### ABOUT THIS TASK
The answer must be every line from the entries below that includes "computer".

### DATA LISTING

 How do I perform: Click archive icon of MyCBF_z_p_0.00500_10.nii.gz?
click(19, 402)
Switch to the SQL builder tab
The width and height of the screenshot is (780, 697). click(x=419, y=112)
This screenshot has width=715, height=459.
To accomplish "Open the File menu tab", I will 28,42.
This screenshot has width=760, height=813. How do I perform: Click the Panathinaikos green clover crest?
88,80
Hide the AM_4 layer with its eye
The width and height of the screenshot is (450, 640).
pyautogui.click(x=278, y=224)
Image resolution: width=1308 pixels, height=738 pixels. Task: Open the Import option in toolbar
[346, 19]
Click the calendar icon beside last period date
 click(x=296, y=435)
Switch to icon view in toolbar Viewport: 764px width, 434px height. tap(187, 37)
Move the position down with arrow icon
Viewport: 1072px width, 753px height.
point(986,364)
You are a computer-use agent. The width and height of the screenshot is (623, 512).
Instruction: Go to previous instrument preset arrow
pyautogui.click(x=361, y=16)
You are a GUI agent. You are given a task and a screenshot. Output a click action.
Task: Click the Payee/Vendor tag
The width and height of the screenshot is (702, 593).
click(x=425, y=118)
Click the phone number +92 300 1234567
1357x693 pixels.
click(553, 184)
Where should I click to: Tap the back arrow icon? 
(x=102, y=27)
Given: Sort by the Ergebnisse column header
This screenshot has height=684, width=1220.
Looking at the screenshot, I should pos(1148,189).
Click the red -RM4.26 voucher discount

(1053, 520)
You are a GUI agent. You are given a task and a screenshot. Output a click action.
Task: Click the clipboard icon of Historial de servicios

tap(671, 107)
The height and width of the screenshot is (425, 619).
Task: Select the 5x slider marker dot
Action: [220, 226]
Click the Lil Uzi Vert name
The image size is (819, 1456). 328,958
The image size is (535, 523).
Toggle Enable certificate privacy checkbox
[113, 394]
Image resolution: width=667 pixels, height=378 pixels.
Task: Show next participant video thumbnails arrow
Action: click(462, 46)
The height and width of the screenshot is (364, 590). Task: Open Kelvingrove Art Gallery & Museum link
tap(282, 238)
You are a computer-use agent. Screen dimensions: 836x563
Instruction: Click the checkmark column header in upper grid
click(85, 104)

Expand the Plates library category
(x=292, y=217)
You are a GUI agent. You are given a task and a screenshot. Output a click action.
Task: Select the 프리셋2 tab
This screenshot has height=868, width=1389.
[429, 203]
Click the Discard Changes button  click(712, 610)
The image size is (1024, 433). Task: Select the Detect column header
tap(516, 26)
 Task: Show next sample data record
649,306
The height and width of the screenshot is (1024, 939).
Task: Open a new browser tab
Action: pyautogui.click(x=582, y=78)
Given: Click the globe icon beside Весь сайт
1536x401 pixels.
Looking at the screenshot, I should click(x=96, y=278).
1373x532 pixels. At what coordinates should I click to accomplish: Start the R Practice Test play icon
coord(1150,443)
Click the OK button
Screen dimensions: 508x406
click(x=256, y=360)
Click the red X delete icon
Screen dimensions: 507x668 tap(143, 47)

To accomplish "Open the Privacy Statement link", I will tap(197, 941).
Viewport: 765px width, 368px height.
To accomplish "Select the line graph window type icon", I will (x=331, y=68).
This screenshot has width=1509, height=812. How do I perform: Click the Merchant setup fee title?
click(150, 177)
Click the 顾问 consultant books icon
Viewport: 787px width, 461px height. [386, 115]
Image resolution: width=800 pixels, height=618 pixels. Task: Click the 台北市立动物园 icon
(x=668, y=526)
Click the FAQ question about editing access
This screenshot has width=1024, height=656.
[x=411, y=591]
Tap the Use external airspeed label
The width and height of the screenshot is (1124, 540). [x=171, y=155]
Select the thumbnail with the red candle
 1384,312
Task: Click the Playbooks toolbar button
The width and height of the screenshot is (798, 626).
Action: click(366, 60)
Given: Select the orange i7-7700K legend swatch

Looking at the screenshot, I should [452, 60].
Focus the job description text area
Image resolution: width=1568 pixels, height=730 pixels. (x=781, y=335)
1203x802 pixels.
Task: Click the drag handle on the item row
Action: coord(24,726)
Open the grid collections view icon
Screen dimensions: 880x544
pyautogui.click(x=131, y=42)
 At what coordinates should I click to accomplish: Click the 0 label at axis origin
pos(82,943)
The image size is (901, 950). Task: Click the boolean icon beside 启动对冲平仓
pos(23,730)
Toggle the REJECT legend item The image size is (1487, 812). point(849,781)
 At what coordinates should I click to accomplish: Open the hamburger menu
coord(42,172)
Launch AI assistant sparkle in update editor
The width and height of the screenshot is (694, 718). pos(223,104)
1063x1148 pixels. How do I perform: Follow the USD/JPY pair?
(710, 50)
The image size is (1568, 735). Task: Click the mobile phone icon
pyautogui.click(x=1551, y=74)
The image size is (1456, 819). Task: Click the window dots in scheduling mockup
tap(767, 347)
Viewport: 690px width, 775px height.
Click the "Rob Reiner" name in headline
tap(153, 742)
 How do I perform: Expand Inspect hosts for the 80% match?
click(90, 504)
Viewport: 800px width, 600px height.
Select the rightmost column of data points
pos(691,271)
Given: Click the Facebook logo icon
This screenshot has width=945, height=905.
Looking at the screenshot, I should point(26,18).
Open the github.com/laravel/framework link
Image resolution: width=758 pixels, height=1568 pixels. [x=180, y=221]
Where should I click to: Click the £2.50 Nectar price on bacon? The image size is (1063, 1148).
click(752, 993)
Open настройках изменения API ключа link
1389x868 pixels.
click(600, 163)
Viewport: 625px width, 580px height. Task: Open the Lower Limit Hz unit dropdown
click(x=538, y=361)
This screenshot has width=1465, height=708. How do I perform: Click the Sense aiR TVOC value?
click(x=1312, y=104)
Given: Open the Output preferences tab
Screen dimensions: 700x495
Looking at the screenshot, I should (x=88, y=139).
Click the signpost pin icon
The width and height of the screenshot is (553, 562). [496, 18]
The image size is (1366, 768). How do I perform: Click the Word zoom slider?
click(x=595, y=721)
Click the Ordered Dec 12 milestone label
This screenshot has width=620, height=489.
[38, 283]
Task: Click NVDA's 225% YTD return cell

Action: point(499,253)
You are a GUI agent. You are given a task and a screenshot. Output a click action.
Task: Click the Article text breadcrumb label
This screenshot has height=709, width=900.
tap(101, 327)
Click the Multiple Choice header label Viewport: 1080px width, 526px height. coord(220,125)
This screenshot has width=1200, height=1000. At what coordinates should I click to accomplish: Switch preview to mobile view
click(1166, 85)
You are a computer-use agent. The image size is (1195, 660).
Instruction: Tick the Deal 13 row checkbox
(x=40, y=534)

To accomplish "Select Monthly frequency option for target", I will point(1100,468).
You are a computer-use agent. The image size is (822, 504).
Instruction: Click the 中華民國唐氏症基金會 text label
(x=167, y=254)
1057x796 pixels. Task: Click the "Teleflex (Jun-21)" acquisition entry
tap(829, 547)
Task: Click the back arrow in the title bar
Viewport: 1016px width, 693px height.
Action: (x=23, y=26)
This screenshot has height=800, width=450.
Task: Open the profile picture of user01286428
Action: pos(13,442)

### ANSWER BELOW
You are a computer-use agent. The width and height of the screenshot is (623, 512).
You are a computer-use agent. Screen dimensions: 836x563
You are a computer-use agent. The image size is (1195, 660).
You are a computer-use agent. The image size is (822, 504).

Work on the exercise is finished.